If you had a piece of Java code do your scoring, then it's totally feasible that you don't know anything about the scoring implementation (as with a functional language, that's part of the point). However, you'd need to be careful that this piece of code isn't dependent on some kind of resource - it could be manipulating private variables, writing to disk, generating random numbers, or (god forbid) relying on some kind of Singleton instance. For example, your Score may initially generate a random number that is used in all the subsequent scoring operations. If you spread this across four machines you might have the unexpected side-effect that they are operating using a different random number. Whatever the technicalities, in some circumstances it may be very difficult to establish how independent an arbitrary Score implementation is. This is somewhat of an irony - as this kind of abstraction (i.e. an arbitrary score function) is key to a functional language.

As another example, something like the patented Google PageRank [8], relies on the linkages between pages in order to score their importance. What is important here is that the score of a page is derived from the importance of the pages that link to it. In this case, you'd need to be careful about how you built your Score function (to Rank the pages) as the score of an individual page is dependent on the scores of others [9].
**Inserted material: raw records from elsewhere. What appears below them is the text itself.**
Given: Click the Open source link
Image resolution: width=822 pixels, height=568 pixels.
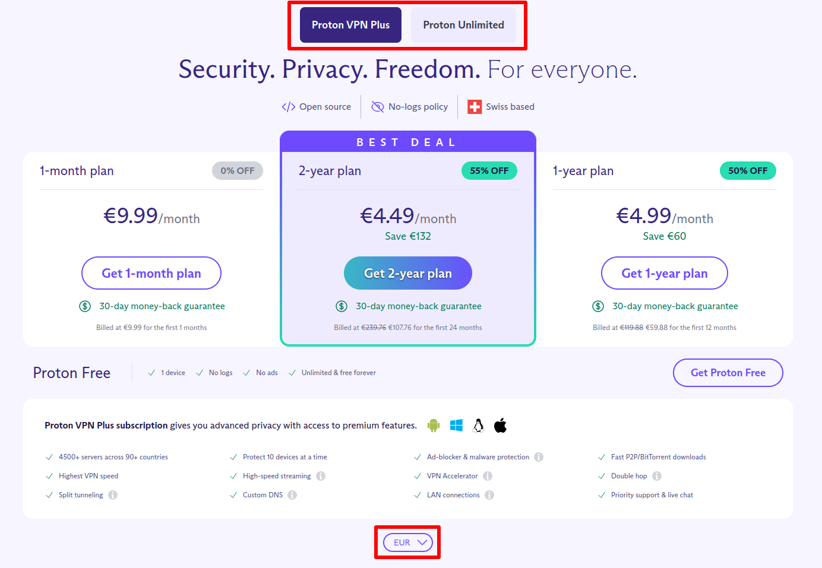Looking at the screenshot, I should 317,106.
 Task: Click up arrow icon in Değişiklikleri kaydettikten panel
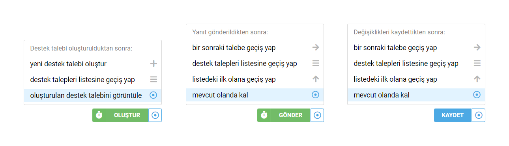[x=477, y=79]
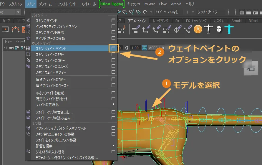Screen dimensions: 262x165
Task: Select ウェイト マップの書き出し... menu entry
Action: (54, 112)
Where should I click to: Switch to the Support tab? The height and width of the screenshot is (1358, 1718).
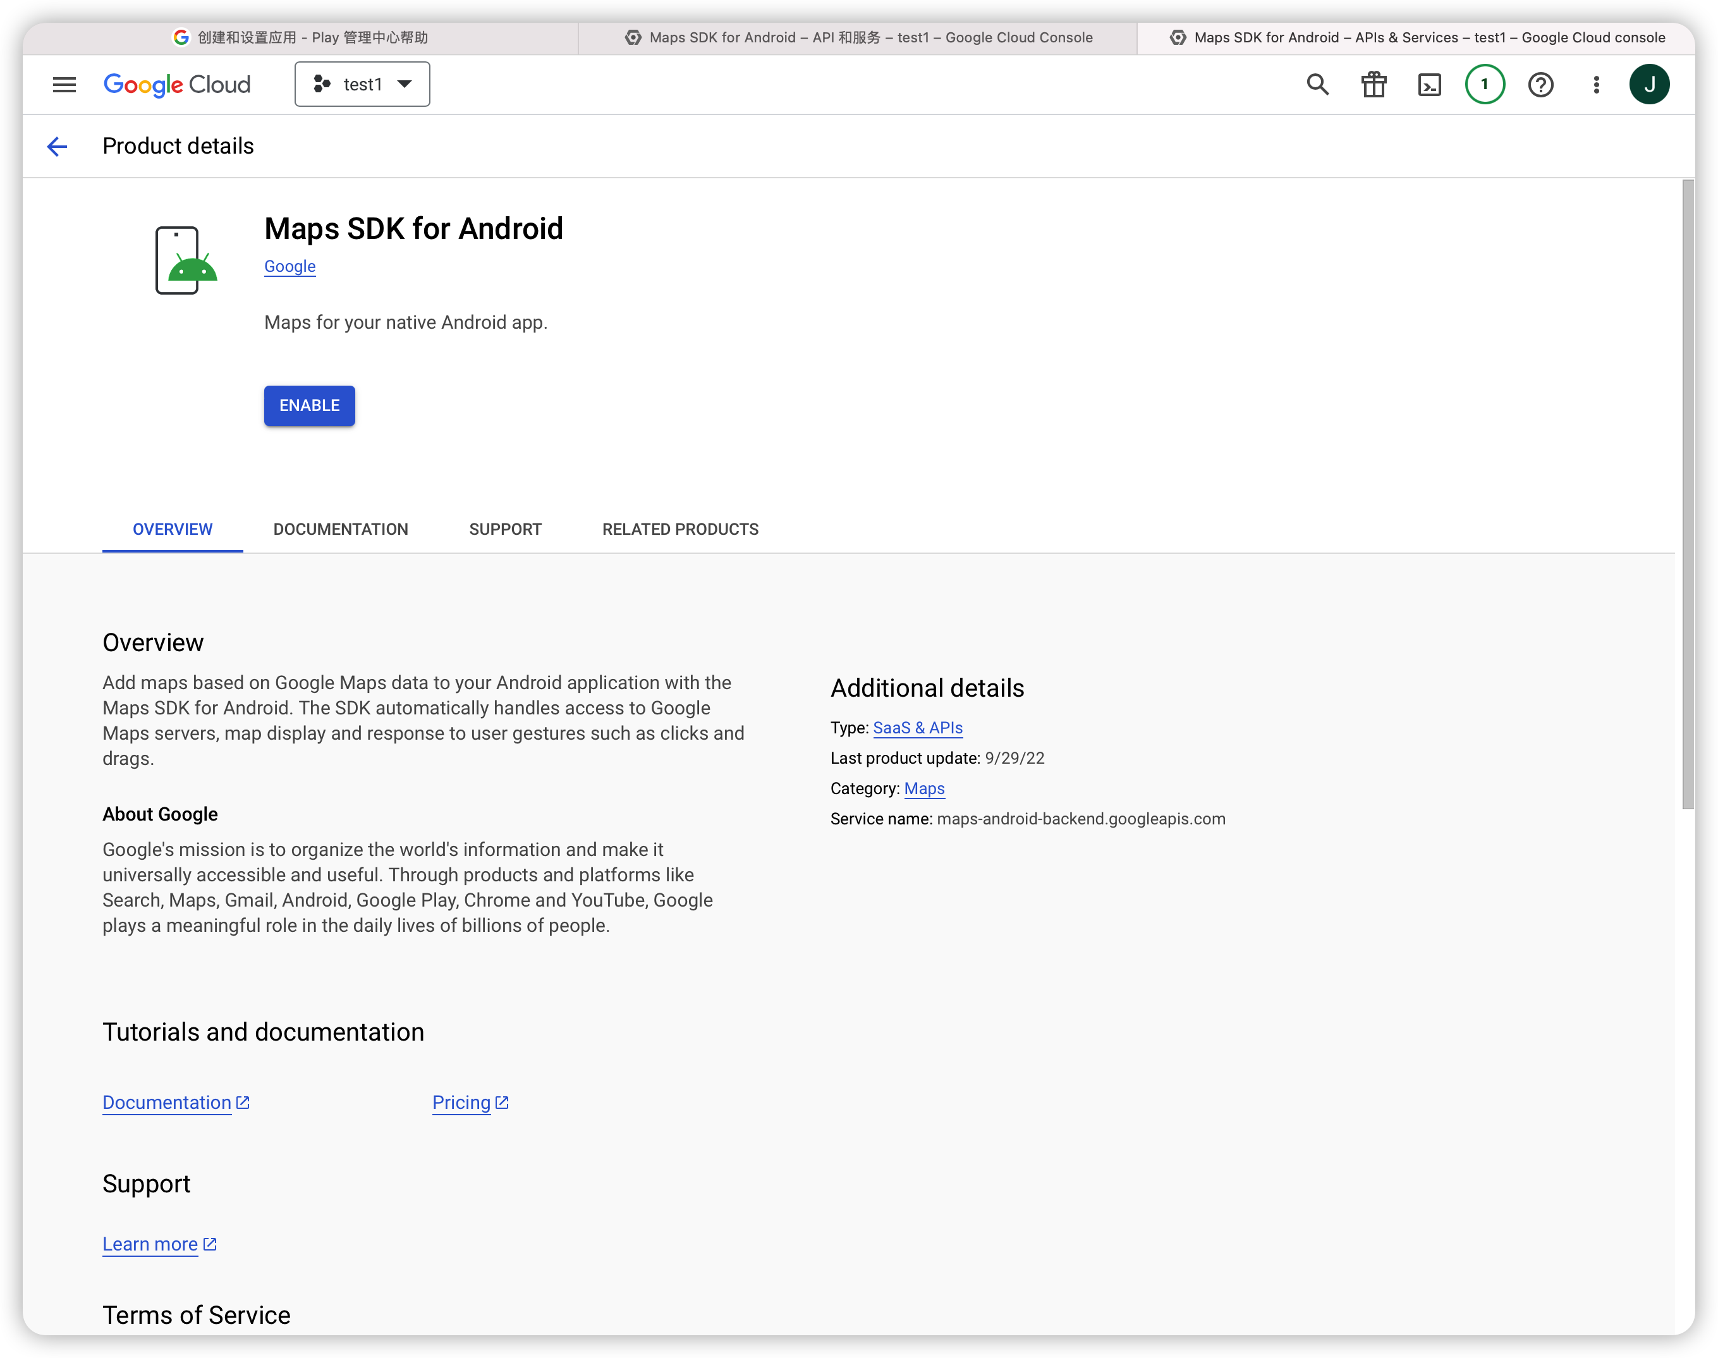(x=505, y=530)
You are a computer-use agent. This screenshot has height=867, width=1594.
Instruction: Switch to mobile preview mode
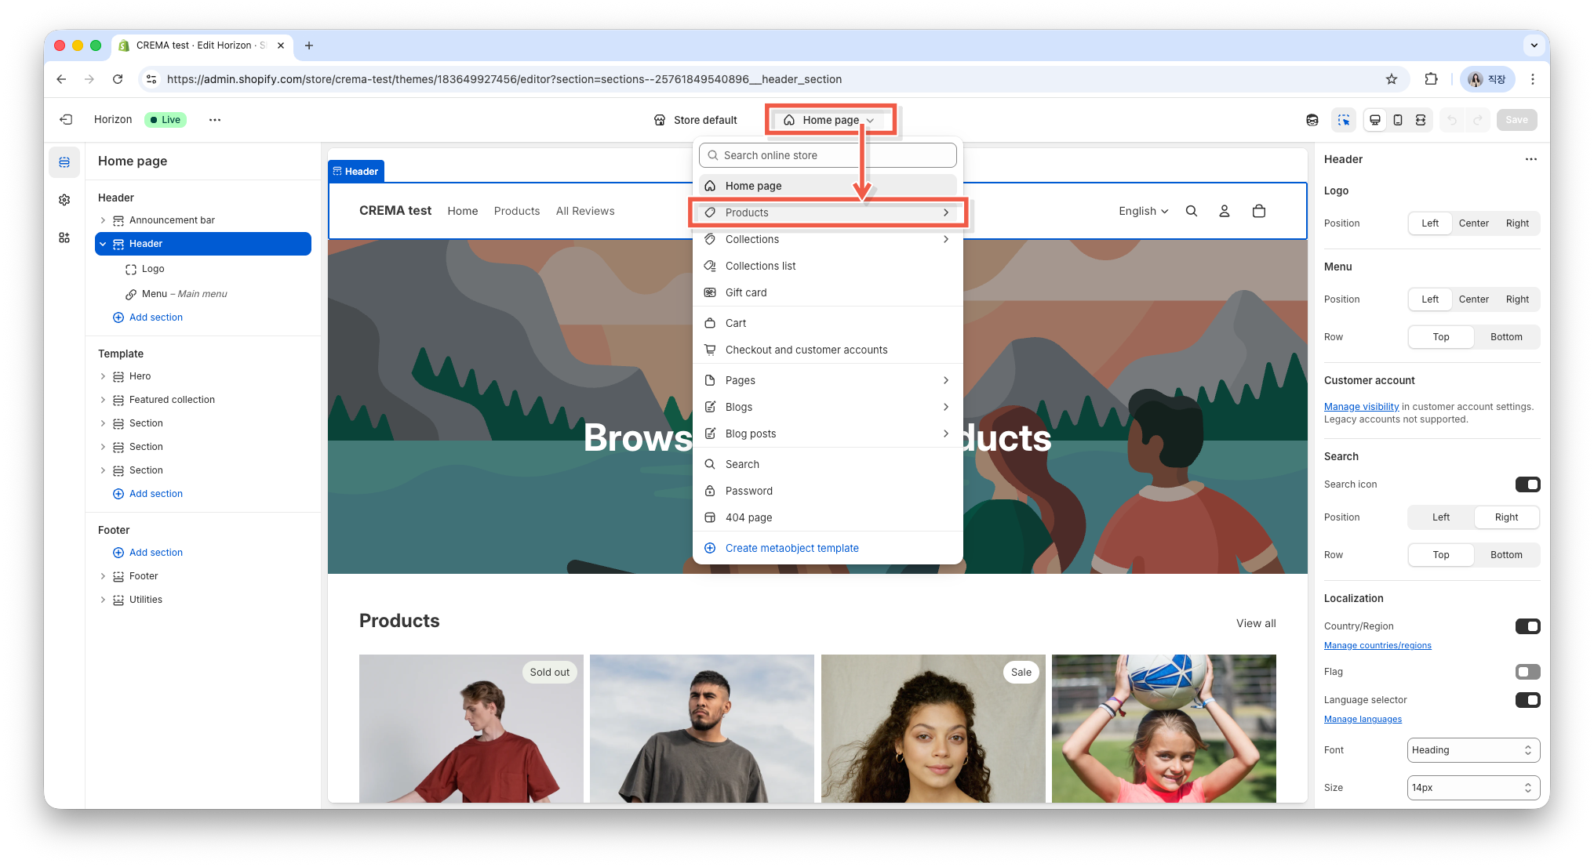(1398, 120)
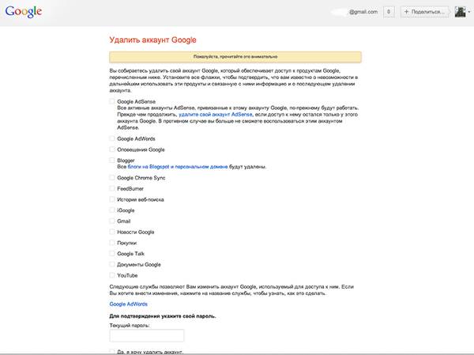Open the profile avatar picture
Image resolution: width=474 pixels, height=355 pixels.
tap(460, 12)
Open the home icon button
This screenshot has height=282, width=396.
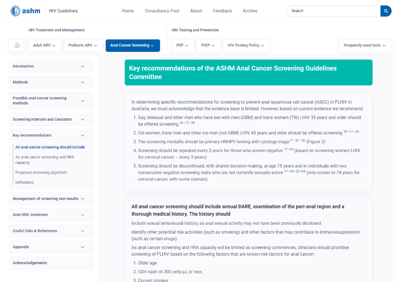[17, 46]
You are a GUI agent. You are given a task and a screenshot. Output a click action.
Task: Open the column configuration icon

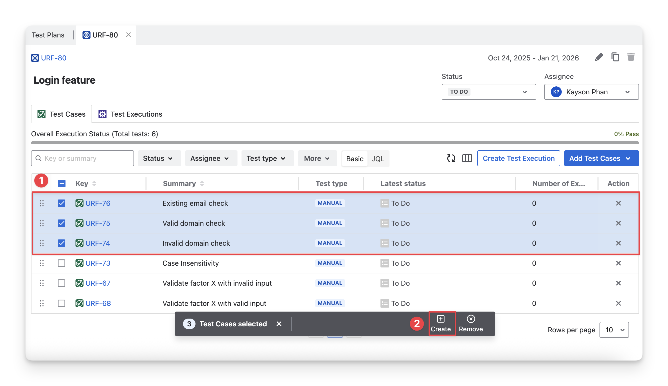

So - it isn't the map-reduce that is operating in parallel. It's the means of definition of the source data and the transformation that is the first enabler to parallel operation. You can't necessarily take map-reduce and apply it wholesale to do an existing complex financial risk analysis, for example. There are likely complex algorithmic dependencies that simply cannot be accommodated - certainly at least without recasting the problem or data in a manner that suits the model. A solution to problem might actually require a change in data definition, or might require a the design several map-reduce operations to operate. Or simply, the problem might have so many implicit algorithmic dependencies that map-reduce isn't appropriate at all.

Fundamentally whilst map-reduce is useful at increasing the level of parallelism in your code, it doesn't intrinsically give you parallel processing. What it does give is a common metaphor for this type of processing, enabling the development of a framework - and all the benefits a framework brings. If you need to do parallel processing, you still need to focus on the composition of the problem.

jon@jodoro.com
...


[1] Jeffrey Dean and Sanjay Ghemawat, http://labs.google.com/papers/mapreduce.html, December 2004
[2] For something like a sort it could return the same number of elements. I can't think of a valid example where a Reduce would *increase* the number of elements. So reduce is probably a pretty apt term.
[3] Google would almost certainly do this with a Web search.
[4] See http://hadoop.apache.org/
[5] Reality is that they will have a lot of redundant nodes in order to scale, but this is the basic premise.
[6] In the case of a Google Web Search, the reduce is to reduce the set of results to the top 1,000 results. You never get more than 1,000: For example, http://www.google.com/search?q=the&start=990
[7] Joel Spolsky 'Can Your Programming Language Do This?', http://www.joelonsoftware.com/items/2006/08/01.html, August 2006
[8] See http://www.google.com/corporate/tech.html
[9] Clearly Google has approaches to solve this dependency, but it is useful in illustrating the point.